Di tengah mendung Kota Palu, sebuah kisah duka tak terucapkan tersimpan di depan Gedung DPRD Sulawesi Tengah. Saat hari beranjak sore pada 22 Agustus 2024, suasana di pusat pemerintahan provinsi ini tampak terjaga dalam ketenangan yang mengejutkan. Tidak ada jejak pengamanan ketat atau gerakan massa yang biasanya mewarnai peristiwa-peristiwa demonstrasi. Namun, ketenangan ini bukanlah sebuah tanda dari kedamaian.
Di bawah plang nama Gedung DPRD, bunga-bunga berhamburan dalam sebuah formasi yang menggugah rasa. Kelopak-kelopak merah, kuning, dan hijau daun pandan menyebar di tanah seperti pelipur lara yang ditaburkan dalam suasana berkabung. Tiap kelopak bagaikan sebuah perasaan yang tak tertutur, setiap warna menyampaikan pesan duka yang mendalam. Di tengah taburan bunga tersebut, sebuah batu nisan sederhana tergeletak, disematkan sebuah kertas bertuliskan merah, “Turut Berduka atas Wafatnya DPR.”
Bunga-bunga yang tampaknya seolah berkabung di depan gedung, menceritakan kisah yang jauh lebih besar. Dalam keremangan sore yang mencekam, bunga-bunga ini berbicara lebih keras daripada kata-kata.

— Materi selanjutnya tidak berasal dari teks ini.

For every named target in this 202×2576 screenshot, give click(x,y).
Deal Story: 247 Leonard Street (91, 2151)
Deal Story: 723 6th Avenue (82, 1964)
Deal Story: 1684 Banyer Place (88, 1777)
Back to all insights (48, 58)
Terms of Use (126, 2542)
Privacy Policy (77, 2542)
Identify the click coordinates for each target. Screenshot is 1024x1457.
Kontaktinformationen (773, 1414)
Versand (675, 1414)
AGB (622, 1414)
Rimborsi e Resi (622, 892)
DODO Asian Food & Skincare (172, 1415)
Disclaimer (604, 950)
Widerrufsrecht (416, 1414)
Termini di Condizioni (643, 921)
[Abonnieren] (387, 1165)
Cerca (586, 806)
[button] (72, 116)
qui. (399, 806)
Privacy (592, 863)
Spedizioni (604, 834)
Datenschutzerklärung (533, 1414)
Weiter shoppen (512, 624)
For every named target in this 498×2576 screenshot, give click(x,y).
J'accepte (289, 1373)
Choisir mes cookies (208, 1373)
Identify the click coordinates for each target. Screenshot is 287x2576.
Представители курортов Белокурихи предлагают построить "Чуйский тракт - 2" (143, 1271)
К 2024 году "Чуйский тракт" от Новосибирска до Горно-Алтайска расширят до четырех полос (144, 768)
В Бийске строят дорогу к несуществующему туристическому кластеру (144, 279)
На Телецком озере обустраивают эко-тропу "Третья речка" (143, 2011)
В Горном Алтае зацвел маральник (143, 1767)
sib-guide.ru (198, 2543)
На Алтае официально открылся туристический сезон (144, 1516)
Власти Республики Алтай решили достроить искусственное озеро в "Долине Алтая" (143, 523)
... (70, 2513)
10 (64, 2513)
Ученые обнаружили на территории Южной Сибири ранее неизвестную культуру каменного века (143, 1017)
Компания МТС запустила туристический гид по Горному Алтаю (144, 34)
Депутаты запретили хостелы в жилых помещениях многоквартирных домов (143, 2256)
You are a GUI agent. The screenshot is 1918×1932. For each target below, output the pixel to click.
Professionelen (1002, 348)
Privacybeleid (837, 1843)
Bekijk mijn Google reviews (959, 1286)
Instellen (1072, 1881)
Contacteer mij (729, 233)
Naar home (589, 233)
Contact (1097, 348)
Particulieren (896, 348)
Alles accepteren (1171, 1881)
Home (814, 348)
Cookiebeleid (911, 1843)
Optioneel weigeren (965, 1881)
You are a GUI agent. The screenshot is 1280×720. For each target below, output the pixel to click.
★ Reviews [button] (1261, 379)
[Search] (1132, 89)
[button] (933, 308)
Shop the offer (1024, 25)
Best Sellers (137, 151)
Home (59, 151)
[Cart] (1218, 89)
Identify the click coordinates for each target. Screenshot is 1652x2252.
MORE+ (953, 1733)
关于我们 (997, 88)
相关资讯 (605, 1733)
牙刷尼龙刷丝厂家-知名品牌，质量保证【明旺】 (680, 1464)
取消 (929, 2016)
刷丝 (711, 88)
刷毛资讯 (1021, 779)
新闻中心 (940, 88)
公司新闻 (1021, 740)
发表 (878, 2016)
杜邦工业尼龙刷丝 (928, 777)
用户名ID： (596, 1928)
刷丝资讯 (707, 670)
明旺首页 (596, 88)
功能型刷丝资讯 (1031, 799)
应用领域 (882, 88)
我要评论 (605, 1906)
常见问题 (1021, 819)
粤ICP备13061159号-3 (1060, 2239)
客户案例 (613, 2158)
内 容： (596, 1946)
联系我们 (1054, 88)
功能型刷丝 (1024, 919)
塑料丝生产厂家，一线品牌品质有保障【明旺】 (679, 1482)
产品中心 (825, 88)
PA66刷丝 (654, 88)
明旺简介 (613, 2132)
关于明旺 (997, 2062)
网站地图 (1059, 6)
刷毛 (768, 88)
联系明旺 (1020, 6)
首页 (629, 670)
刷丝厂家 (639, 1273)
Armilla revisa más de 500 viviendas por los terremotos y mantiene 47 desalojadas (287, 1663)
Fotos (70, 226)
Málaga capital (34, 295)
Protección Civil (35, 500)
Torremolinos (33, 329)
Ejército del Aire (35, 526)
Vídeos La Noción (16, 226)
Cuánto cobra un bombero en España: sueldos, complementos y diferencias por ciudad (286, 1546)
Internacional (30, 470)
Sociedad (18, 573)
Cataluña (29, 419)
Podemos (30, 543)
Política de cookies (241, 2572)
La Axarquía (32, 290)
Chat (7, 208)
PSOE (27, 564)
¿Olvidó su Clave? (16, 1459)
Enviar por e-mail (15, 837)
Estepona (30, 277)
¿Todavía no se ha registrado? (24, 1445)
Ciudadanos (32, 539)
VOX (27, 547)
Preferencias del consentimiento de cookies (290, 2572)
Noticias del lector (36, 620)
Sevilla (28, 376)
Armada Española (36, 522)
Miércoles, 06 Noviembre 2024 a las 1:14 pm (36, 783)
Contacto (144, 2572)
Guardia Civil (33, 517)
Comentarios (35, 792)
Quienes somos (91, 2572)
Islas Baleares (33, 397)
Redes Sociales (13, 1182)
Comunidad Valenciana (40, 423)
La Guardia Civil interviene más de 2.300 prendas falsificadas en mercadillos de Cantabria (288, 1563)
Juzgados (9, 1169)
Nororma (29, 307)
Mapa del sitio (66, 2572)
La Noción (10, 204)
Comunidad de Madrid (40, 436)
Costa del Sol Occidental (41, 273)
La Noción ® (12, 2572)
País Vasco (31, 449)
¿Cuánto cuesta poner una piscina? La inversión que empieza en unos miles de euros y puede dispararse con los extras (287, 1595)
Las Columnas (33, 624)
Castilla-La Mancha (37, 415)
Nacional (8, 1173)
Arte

Mereka adalah simbol dari kekecewaan dan kepedihan rakyat yang merasa suara mereka tidak lagi didengar oleh lembaga yang seharusnya menjadi penyambung lidah mereka.
Taburan bunga ini mengingatkan pada tradisi tabur bunga di kuburan, simbolis sebagai penghormatan terakhir kepada sesuatu yang dianggap telah tiada. Namun, yang menambah keanehan adalah batu nisan dari sisa paving yang dipasang dengan cermat, seolah menandakan bahwa di tempat ini, tidak hanya sebuah lembaga yang telah kehilangan jiwanya, tetapi juga sebuah harapan yang terasa pudar.
Saat hujan mulai turun, kota ini perlahan-lahan memasuki malam, mengaburkan tulisan-tulisan di kertas dan membasahi bunga-bunga itu. Jalan-jalan yang biasanya penuh dengan hiruk-pikuk, kini mulai sepi, hanya diwarnai oleh gerimis yang menyapu sisa-sisa duka tersebut. Bunga-bunga perkabungan itu, meski sudah basah, tampak bertambah jumlahnya, menandakan bahwa pesan dari para pelayat tak pernah berhenti.
Di balik tampilan yang sederhana ini, ada kisah yang menghidupkan perasaan sedih dan protes. Mereka yang menaburkan bunga-bunga ini mungkin tidak dapat mengungkapkan semua rasa mereka secara langsung, tetapi dengan setiap kelopak yang tersebar di tanah, mereka mengukir sebuah pesan: bahwa harapan akan perbaikan dan keadilan masih hidup, meski dalam kesedihan dan keheningan.
Di depan Gedung DPRD Sulawesi Tengah, duka ini mengalir dalam setiap butir hujan yang jatuh, menggambarkan harapan rakyat untuk lembaga mereka kembali mendengar dan melayani dengan sepenuh hati.